When I was a kid my mom used to make an amazing cake for my birthday every year. (She made a different one for my brother too.) Mine was two layers of yellow cake with whipped cream and strawberries in the middle and chocolate frosting on top. We’d pick one of those candy decoration sets from the grocery store with a big candy flower or ballerina to put in the middle, and candy candle holders to go around the cake. And sometimes we’d get a decorating kit to write Happy Birthday or draw our own flowers on the sides or a border around the top.
I can’t remember what any one in particular looked like, I just remember the magic of all those different kinds of sweet—the sugary, soft chocolate frosting, the light and creamy homemade whipped cream with just a little less vanilla extract and sugar than I wanted to put in, the naturally sweet and slightly tart strawberries cut in perfectly random sizes, and the fluffy, relatively neutral yellow cake from a box—it was the magic only a mother can make, and magic that made the presents and the getting older almost peripheral. I loved how all those elements and all that mess from all over the kitchen came together to make this love-packed, flavor-packed rectangular bliss.
You’d think I’d bake a similar cake now for my fiancée. But I don’t. At least not this year. For some reason with the presents and making a card, and his family and the boys coming for brunch, and a long run that morning at Ken-Gar, and just plain laziness, it seemed easier to leave the cake to someone who knows what they’re doing. And I’d been driving past Just Cakes for a few months and wondering what they’re about, so I decided to get something from them.

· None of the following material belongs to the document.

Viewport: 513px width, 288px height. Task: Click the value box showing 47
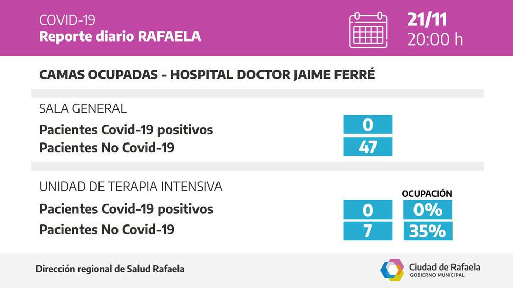[x=368, y=147]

My mother was in town and we went in together to place the order, and of course the minute you walk into the shop the sweetness wafts over to greet you. In addition to their cakes,
they have a deli case full of tarts and single serving cakes you could take home any day of the week as a special treat for after a special dinner, or after an average dinner, or even just for dinner I suppose. They also carry a seemingly arbitrary selection of sauces, dips, jams, pottery, baking kits and linens that you can by as gifts or whatever, and you make your way through all of that to get to the counter.
I knew that I was going to get a bike on the cake and I knew I wanted some variation of my childhood birthday cake. 8 inch cake, yellow cake, chocolate butter cream frosting, strawberry butter cream in the middle, and Happy Birthday on top.

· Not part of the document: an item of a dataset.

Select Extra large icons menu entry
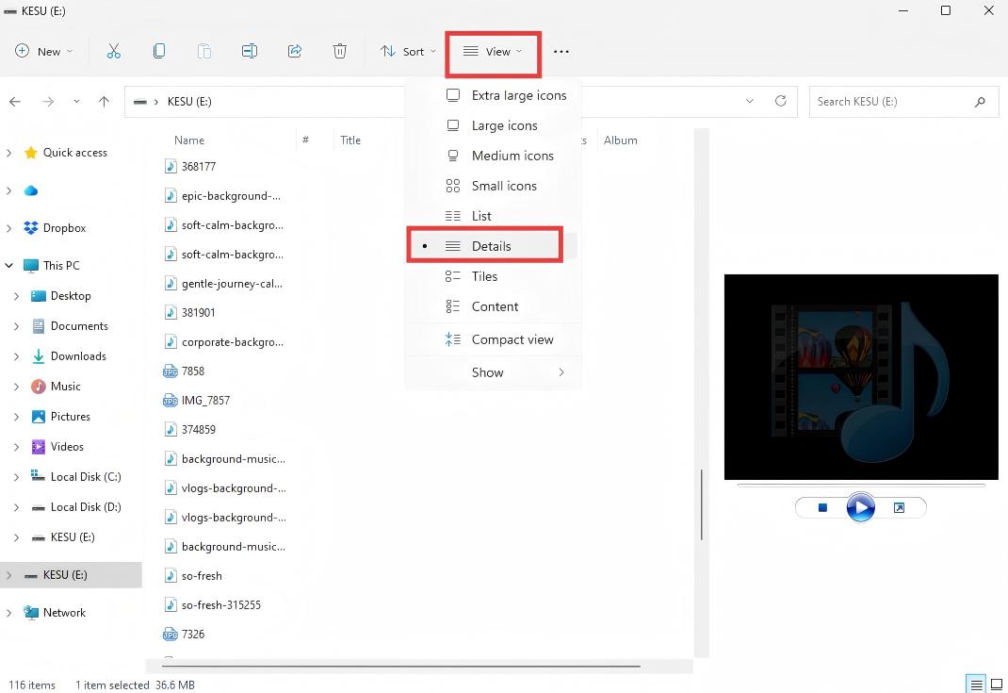 [518, 95]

What I didn’t anticipate was the effort they’d put into the bicycle on top. See, M- has this contraption he rides with the boys. There’s a trailer bike for the older one and a sidecar for the toddler, and that way the three of them can all make their way down the Capital Crescent Trail or to a park together without one of the little ones straying somewhere he shouldn’t. While a sidecar was too much to ask, the team at Just Cakes was actually willing to attempt a triple trailer bike with M- and the two boys, with one boy smaller than the other so we’d know who was who and so nobody would be offended.

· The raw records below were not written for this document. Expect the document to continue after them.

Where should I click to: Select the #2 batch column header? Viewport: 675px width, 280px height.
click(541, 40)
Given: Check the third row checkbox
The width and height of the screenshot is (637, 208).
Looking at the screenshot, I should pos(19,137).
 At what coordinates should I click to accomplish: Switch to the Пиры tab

As you can see, it came out beautifully (the cake, not the pic). Personally, I think $50 is a lot to spend on a cake. But $15 of that was an art fee due to the complexity of the design, and for as well as it turned out, I have to say it was absolutely worth it.
I wouldn’t get a cake like this for kids (but then I wouldn’t hire a clown or rent a trampoline or a fire truck either), but for people old enough to appreciate it, it’s really a fun indulgence. In fact, with enough money and an occasion every week I might even make a habit of it. I think they could do just about anything well. I will say that the cake itself is a little dense for my taste, but they’re the experts and I’m sure it’s exactly what they intend it to be. It certainly won’t keep me from going back. It is after all “The Better Batter.”
Just Cakes, 4849 Rugby Avenue, Bethesda, 301.718.5111 They also host birthday parties and cooking classes.



This place is a joke. They may know how to bake but they don't know how to run a business. I went in to buy a cake for a friend's birthday. Not fussy - pretty much any flavor would do. They had maybe 2 cakes and a handful of cookies available for sale. It wasn't close to closing time - it was just after lunch time. And I'd called ahead to ask if it was necessary to order in advance and was told that it wasn't - that they always had a variety of cakes on hand for sale. They also didn't even have their hours on their website at that point and when I mentioned it to them, they seemed amazed that anyone might want that information. If they haven't already gone belly-up, I am sure it is just a matter of time.